## What to do:
Each record below is to be retyped exactly, with its pictures omitted.

Dataset entries

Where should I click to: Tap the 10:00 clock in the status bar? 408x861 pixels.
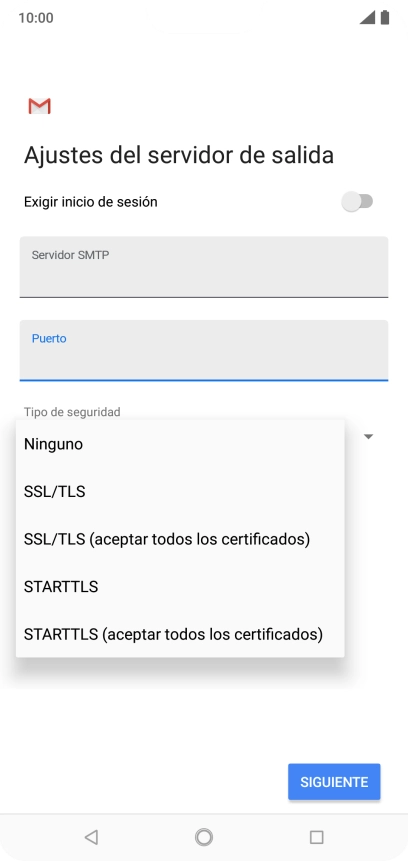36,18
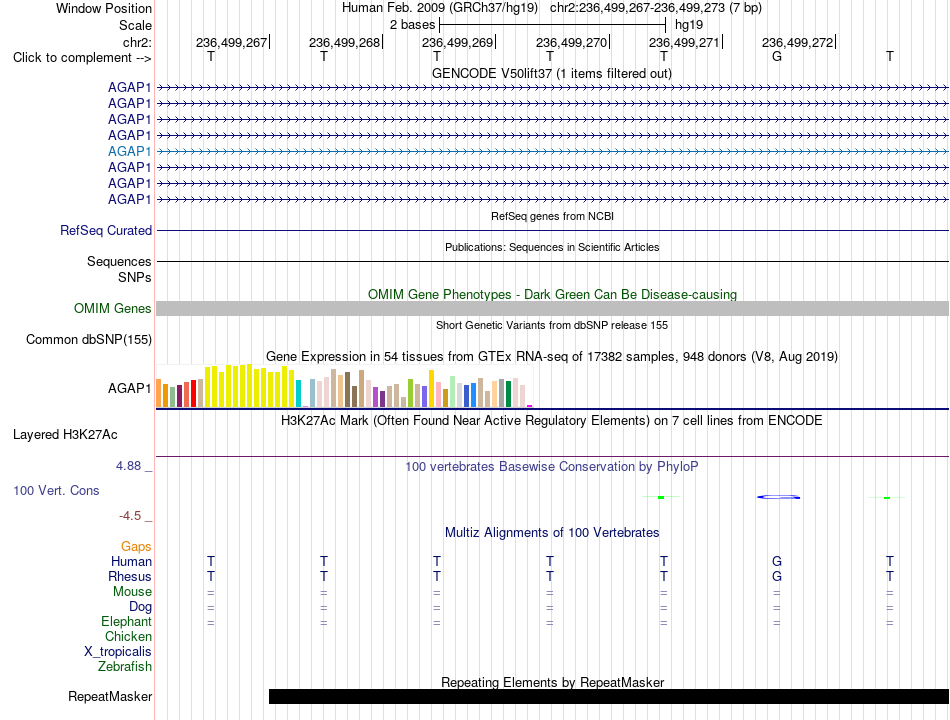The width and height of the screenshot is (950, 720).
Task: Click the Rhesus species label in Multiz alignment
Action: click(x=130, y=576)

## Result of the task:
Where should I click to: Tap the 10:00 clock in the status bar? 408x861 pixels.
36,18
The width and height of the screenshot is (950, 720).
Task: Click the Rhesus species label in Multiz alignment
Action: click(x=130, y=576)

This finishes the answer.